Over 100 million adults in the U.S. suffer from intermittent or constant chronic pain, and chronic pain affects at least 10% of the world’s population. The primary pharmaceuticals for treatment of chronic pain have been natural or synthetic opioids and the use of opioids for pain treatment has resulted in what has been called an “epidemic” of opioid abuse, addiction and lethal overdoses. We have, through a process of rational drug design, generated a new chemical entity (NCE) and have given it the name Kindolor. Kindolor is a non-opiate, non-addicting molecule that was developed specifically to simultaneously control the aberrant activity of three targets on the peripheral sensory system that are integral in the development and propagation of chronic pain.

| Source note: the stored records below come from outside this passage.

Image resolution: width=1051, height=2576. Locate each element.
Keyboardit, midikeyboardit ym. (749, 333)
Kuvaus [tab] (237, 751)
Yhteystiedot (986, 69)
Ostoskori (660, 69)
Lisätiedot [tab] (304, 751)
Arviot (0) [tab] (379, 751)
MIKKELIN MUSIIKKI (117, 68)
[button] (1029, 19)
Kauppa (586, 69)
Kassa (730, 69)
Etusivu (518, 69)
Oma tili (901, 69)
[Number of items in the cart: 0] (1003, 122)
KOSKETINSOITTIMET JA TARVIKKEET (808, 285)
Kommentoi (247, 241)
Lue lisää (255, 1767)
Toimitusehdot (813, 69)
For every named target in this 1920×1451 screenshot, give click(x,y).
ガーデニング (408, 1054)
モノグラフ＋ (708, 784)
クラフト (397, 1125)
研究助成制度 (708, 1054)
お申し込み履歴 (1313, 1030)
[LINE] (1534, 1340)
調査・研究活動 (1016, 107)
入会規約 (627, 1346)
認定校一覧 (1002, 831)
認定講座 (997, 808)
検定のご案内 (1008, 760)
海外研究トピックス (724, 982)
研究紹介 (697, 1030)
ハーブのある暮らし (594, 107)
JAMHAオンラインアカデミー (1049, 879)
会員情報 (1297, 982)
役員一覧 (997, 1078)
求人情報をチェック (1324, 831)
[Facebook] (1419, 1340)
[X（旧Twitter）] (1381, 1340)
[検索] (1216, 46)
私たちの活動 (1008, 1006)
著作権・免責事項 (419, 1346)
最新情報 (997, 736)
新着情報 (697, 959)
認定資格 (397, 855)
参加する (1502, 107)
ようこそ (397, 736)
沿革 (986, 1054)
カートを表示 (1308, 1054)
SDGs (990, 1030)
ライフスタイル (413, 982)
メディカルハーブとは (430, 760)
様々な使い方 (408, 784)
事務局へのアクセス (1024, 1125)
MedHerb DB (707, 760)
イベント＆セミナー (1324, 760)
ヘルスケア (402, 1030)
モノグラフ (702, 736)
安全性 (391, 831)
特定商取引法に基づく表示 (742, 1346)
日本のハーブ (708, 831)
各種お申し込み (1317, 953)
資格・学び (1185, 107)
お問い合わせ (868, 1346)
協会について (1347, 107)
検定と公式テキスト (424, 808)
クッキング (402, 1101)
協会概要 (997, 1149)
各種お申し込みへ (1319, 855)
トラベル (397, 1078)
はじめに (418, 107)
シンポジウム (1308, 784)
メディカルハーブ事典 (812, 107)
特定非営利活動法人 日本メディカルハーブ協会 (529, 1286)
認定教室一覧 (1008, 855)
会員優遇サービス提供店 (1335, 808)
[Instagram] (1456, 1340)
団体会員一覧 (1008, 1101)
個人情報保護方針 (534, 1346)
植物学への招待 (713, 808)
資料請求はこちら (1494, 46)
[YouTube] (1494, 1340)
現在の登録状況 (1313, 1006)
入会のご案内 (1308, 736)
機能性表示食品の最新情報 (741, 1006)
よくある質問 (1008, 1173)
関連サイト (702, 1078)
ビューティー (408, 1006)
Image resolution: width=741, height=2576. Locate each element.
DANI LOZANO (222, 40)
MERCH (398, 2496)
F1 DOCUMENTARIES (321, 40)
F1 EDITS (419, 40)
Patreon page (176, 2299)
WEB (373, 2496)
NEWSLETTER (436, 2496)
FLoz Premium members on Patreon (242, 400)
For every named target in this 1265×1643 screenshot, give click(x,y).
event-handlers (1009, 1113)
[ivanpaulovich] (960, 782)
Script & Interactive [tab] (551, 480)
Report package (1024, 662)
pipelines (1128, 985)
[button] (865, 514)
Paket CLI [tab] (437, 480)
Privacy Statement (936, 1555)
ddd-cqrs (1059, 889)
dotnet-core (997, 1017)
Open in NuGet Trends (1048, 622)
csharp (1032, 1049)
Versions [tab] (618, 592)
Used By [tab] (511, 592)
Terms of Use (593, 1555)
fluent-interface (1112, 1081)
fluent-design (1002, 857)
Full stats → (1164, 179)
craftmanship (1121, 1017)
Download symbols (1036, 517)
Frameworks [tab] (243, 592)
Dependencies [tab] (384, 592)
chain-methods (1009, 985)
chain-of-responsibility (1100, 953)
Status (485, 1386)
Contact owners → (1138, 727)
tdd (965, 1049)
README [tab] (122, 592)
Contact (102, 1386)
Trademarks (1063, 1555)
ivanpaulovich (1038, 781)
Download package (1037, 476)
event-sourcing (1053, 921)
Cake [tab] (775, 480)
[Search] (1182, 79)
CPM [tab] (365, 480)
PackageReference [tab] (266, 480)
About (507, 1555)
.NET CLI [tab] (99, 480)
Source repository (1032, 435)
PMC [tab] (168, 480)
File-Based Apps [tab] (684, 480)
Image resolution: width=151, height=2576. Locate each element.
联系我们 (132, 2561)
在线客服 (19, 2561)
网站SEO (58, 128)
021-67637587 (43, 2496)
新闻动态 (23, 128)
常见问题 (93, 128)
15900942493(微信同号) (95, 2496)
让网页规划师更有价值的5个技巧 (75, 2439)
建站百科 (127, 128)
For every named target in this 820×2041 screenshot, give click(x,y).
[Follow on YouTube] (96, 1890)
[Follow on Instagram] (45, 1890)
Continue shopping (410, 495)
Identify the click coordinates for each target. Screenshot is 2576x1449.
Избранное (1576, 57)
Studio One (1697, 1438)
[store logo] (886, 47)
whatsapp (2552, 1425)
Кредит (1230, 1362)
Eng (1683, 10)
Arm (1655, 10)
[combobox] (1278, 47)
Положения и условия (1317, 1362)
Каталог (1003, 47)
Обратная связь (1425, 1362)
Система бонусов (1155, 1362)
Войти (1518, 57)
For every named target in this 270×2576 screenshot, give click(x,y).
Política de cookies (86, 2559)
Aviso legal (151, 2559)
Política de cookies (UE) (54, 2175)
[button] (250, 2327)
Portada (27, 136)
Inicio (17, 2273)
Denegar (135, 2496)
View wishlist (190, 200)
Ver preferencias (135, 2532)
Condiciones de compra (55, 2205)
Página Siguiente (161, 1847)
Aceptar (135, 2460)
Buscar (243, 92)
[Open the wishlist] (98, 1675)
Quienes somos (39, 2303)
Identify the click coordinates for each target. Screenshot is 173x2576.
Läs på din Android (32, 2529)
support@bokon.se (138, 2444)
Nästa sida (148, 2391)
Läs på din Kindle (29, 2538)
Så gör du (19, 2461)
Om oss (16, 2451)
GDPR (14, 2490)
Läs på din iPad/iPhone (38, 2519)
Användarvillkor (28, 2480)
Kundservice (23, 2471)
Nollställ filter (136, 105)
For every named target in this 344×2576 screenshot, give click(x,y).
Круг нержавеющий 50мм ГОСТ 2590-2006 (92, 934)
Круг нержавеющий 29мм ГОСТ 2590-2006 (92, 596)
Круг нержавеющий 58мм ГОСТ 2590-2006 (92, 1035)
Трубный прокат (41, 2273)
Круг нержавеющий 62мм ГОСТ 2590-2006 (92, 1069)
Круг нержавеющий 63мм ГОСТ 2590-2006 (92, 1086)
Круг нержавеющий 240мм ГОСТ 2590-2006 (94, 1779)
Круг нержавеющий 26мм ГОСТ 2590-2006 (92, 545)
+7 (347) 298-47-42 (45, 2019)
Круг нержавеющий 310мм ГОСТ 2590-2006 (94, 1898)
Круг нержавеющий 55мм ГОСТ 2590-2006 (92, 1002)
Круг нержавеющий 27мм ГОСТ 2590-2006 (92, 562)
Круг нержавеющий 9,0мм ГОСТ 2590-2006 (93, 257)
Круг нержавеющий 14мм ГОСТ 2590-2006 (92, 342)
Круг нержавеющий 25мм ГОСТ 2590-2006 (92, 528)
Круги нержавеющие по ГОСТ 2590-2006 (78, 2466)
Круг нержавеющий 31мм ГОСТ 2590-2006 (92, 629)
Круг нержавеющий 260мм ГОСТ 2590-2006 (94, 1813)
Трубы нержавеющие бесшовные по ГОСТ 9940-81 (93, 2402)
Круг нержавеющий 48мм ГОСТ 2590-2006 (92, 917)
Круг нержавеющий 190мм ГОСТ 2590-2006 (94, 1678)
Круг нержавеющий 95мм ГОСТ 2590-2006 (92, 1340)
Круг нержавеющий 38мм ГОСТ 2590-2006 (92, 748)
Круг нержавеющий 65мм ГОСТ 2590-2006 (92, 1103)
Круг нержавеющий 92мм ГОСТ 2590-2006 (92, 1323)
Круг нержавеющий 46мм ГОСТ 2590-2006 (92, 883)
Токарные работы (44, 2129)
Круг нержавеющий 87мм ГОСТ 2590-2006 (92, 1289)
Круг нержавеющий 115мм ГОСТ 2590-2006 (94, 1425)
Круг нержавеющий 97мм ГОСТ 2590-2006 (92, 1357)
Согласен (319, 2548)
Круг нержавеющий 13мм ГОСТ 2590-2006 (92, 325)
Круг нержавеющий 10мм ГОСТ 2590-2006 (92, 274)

Kindolor acts as an inhibitor of the pain propagating Nav1.7 and Nav1.8 sodium channels and as an inhibitor of NMDA receptors that act to magnify pain signals (Fig. A). We have generated a process to synthesize Kindolor at 99 percent purity. In our pre-clinical studies we have demonstrated the efficacy of Kindolor to reduce or eliminate chronic pain generated in five animal models at doses compatible with use of Kindolor in humans. We have generated evidence that this broad range of efficacy is a result of the multi-target engagement by Kindolor. We have generated the initial evidence for the safety (high TI) of Kindolor and its uneventful metabolism. Additional attractive features of Kindolor are that it can prevent the development of chronic pain if given soon after tissue injury. And if combined with low doses of opiates, Kindolor produces a substantial “opiate sparing” effect through synergistic actions with the opiates. To bring Kindolor to the public, we are proposing to complete the pre-clinical studies necessary for an IND application to the FDA and, if the IND is approved, the completion of a Phase 1a and 1b, first in human, study of the safety of our compound, and then a Phase 2a study of efficacy on pain of osteoarthritis. The satisfactory completion of a pre-IND meeting with the FDA will allow for expedient completion of the IND application. Given approval of the IND application, we propose to complete the Phase 1a and 1b study and the Phase 2a study. In all, our goal is to bring our compound to a full Phase 2 ready stage for licensing or partnering with a Pharma company willing and able to bring the medication to the chronic pain sufferer.

Public Health Relevance Statement

The U.S. and other countries around the world are facing “dual crises of pain and opioid addiction.” Lohocla Research Corporation has responded to the opioid crisis and medication development challenge by designing, synthesizing, and demonstrating, in pre-clinical studies, the efficacy and safety of a non-opiate, non-addictive new chemical entity for treatment of chronic pain. This new chemical entity, called Kindolor, has significant additional benefits of being able to prevent the development of chronic pain if administered soon after tissue injury, including post-operative conditions. Kindolor also has a highly significant “opiate sparing” effect in conditions that may require the use of opiates, since Kindolor demonstrates a strong synergistic effect with morphine. Given the FDA approval of our IND status, the we will complete first-in-human, Phase I clinical studies for safety and Phase 2a studies of efficacy to bring our medication to chronic pain sufferers.